Qualidades Sociais: Vivemos um tempo em que a dimensão profética da Igreja está um pouco esquecida. E diante de um mundo que nos impõe um estilo de vida anti-evangélico, vemos os bispos calados quando muitos membros do Povo de Deus esperam por eles na primeira linha da denúncia dos atropelos. O medo impera, aliado a uma imagem cuidada de “não fazer ondas”, porque se tem medo de “perder”. Há “alianças” com o poder ou os poderes que estão a revelar-se corrosivas para o futuro da Igreja. À imagem de Jesus, a Igreja não tem de cultivar uma imagem outra que não a de Jesus servo e pobre, sabendo que tal traz dissabores e, mesmo, martírio. O arcebispo de Braga, por natureza do cargo, terá sempre “imagem” na sociedade mediática do nosso tempo.

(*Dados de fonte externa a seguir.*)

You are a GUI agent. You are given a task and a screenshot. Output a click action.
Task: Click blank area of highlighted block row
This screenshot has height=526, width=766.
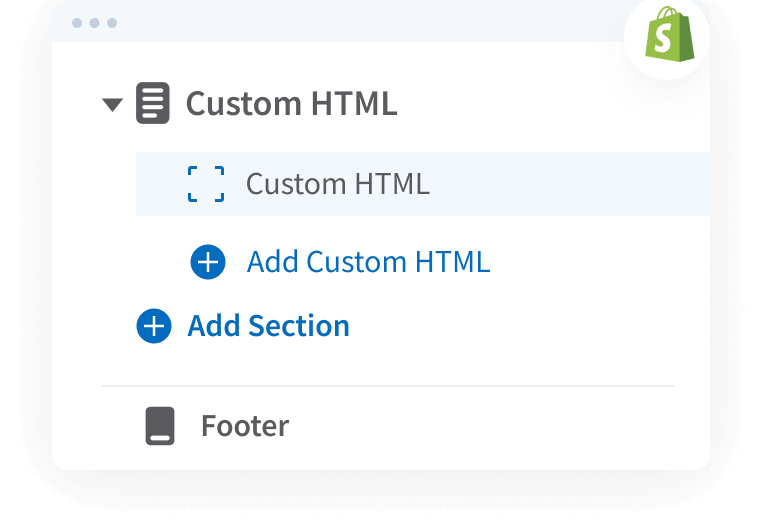point(570,184)
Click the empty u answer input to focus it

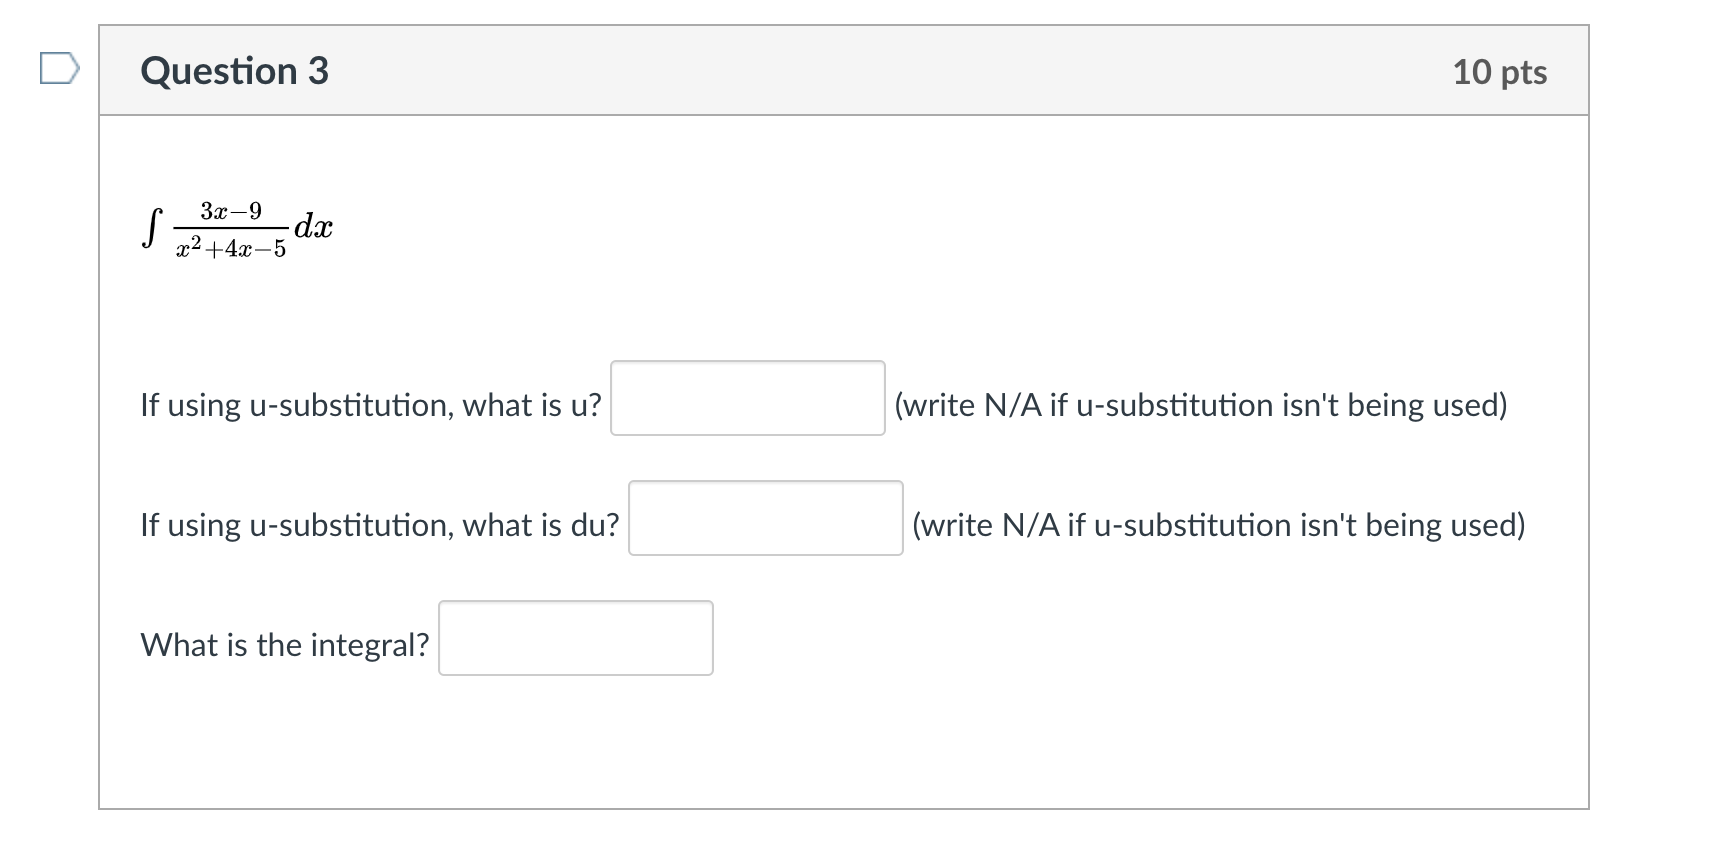(747, 397)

Não deverá nunca precisar de a cultivar.

 

Até domingo próximo, o 7MARGENS publicará um trabalho sobre o processo de escolha dos bispos na Igreja Católica.

Outros depoimentos publicados nesta série: Alexandre Gonzaga (jornalista), Ana Maria Pinto (militante da LOC/Movº de Trabalhadores Cristãos), Luís António Santos (professor universitário), Deolinda Machado (professora e militante da LOC/MTC), grupo do Movimento de Apostolado de Adolescentes e Crianças de Mire de Tibães, Miguel Bandeira (professor) e grupo de Braga referenciado ao Metanoia – Movimento Católico de Profissionais.

 

O 7MARGENS encerra aqui o conjunto de reflexões sobre a sucessão no arcebispado de Braga e as observações que isso provoca em vários cristãos, quer sobre a diocese quer sobre a questão mais geral do processo de escolha dos bispos e da (não) participação das comunidades locais nessa escolha. Às 25 pessoas que, individualmente ou em grupo, aceitaram o desafio ou, perante a iniciativa, resolveram também enviar-nos as suas reflexões, agradecemos o contributo, esperando que ele possa enriquecer o debate sobre os temas surgidos.